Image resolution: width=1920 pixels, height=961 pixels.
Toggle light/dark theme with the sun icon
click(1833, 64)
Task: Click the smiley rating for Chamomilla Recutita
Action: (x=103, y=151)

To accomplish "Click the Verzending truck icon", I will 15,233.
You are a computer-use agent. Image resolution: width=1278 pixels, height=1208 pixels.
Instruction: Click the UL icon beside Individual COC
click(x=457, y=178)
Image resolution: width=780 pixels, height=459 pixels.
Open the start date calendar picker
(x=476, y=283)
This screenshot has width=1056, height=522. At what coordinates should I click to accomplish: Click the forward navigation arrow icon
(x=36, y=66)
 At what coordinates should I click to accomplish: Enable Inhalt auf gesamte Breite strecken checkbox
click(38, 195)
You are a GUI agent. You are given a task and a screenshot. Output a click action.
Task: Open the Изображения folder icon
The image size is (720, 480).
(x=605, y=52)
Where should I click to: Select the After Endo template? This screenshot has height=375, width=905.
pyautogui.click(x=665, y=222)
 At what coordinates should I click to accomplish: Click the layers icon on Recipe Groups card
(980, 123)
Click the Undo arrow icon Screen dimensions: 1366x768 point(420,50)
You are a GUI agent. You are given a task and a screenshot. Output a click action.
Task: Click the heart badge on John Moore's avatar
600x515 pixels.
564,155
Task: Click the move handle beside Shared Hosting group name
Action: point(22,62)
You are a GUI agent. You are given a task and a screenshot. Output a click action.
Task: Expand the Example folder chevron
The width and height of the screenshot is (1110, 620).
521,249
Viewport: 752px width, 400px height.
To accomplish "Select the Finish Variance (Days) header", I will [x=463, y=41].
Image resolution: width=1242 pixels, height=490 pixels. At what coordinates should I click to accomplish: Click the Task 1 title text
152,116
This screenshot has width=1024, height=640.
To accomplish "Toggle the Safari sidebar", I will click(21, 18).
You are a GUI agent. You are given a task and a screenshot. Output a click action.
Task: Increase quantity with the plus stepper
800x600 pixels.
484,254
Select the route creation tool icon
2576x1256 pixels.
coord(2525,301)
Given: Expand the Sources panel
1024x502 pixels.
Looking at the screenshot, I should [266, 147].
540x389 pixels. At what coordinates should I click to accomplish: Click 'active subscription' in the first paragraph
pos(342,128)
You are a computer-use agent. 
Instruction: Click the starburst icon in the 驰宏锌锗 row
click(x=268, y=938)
━━━━━━━━━━━━━━━━
Reproduce the stretch from the line containing "540x389 pixels. At" through the end of the data, requests included, multiplying every coordinate in the answers by 0.3 and rounding each result to a whole number, with halves rounded up.

**THE REPLY:**
540x389 pixels. At what coordinates should I click to accomplish: Click 'active subscription' in the first paragraph
pos(103,38)
You are a computer-use agent. 
Instruction: Click the starburst icon in the 驰宏锌锗 row
click(x=80, y=281)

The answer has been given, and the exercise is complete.